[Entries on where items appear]
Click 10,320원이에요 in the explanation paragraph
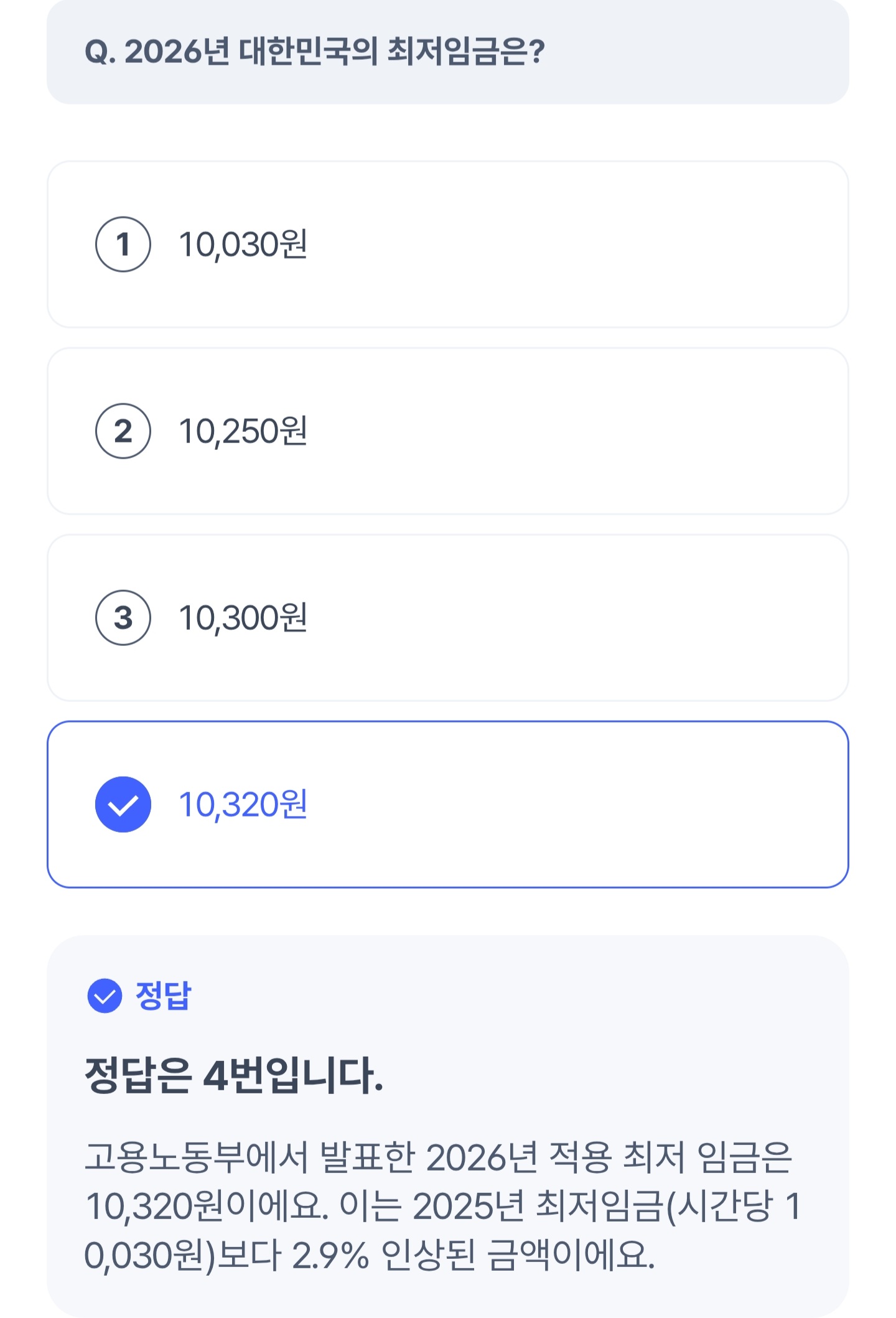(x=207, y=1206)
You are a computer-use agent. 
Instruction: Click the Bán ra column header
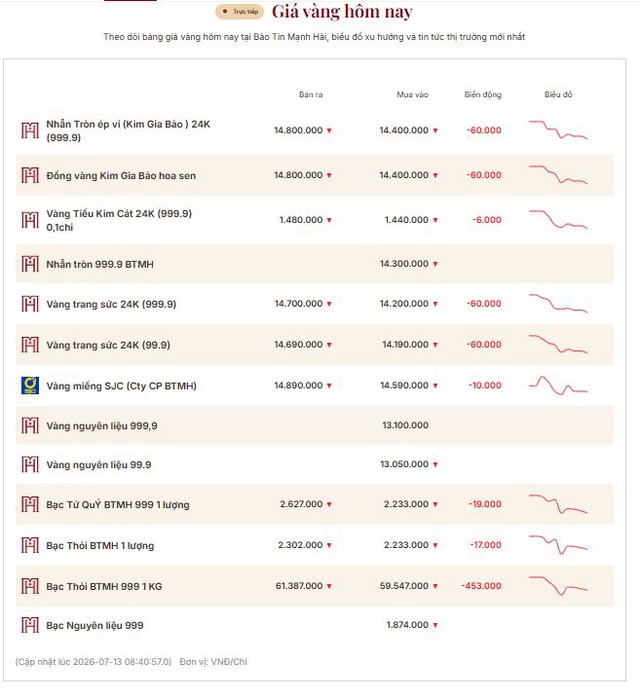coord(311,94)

- TASK PROMPT
Swap each "Click" in the lines above for "Select" and write all the lines out again with nothing else changed, omitting the pictures.

- OUTPUT OF THE EXERCISE
Select 10,320원이에요 in the explanation paragraph
(x=207, y=1206)
You are a computer-use agent. 
Instruction: Select the Bán ra column header
coord(311,94)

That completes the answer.